Exercise description: Set down the lines that begin at the top of the records and end with the line containing "358x235 pixels.", and drop every picture.

┄┄┄┄┄┄┄┄┄┄

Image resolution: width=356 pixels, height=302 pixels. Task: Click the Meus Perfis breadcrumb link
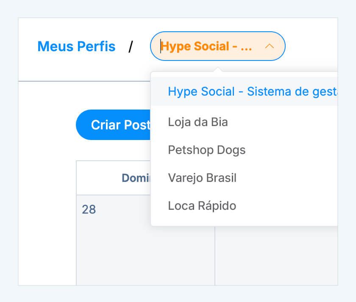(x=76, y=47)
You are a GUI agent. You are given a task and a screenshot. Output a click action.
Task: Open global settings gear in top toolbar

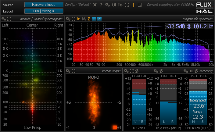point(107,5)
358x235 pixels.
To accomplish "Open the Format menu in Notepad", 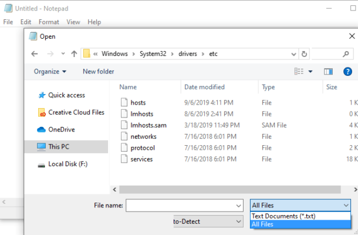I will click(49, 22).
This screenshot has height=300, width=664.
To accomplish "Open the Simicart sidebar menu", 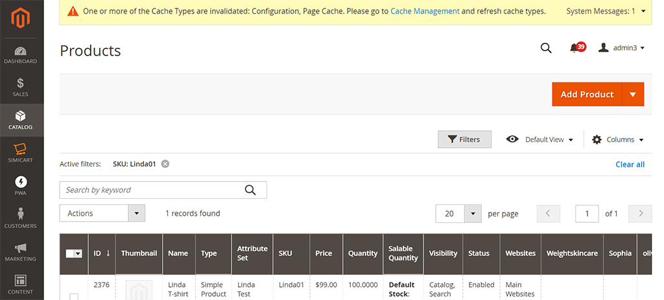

┄┄┄┄┄┄┄┄┄┄

Solution for this task:
Image resolution: width=356 pixels, height=302 pixels. Task: Click the Meus Perfis breadcrumb link
(x=76, y=47)
You are a GUI agent. You are given a task and a screenshot. Output a click action.
Task: Open global settings gear in top toolbar

point(107,5)
358x235 pixels.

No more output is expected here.